What are your recommendations for someone who faces a similar situation?
Take you time...there were moments where I tried to get a week ahead of schedule in PT, or assumed, "ok, I'll be good next month." As weird as this sounds, embrace and enjoy the journey. Take stock of the good and the bad moments, because you'll learn a lot about yourself and realize what kind of internal grit and mental endurance you have.
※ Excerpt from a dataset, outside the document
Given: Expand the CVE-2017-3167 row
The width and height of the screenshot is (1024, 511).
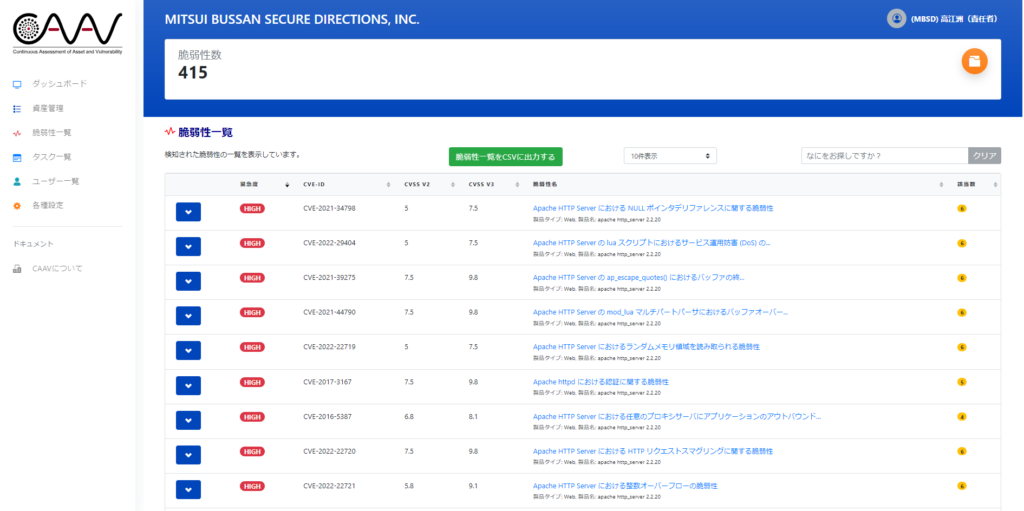Looking at the screenshot, I should click(188, 386).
What are you most thankful for today?
I'm thankful for this second chance at life and being able to partake in this sport and appreciate others that are near and dear to me. I'm extremely grateful to all of the trainers and family/friends who tireless stood by my side to get me back here. I'm excited to get back to the starting line at 70.3 on 6/30/19--everything happens for a reason, and there's a reason I'll be blessed to have that natural high crossing the finish line and being announced that I'm an Ironman again--there's no other feeling that comes to it. The fans, the final 100 yards, crossing the finish line with flashes of light from cameras hitting my face, the volunteers holding onto me and handing me my medal. This all happened to make me realize that I have more work to do and others to share the journey with--one mile at a time leading up to 140.6 and the beauty life has to offer.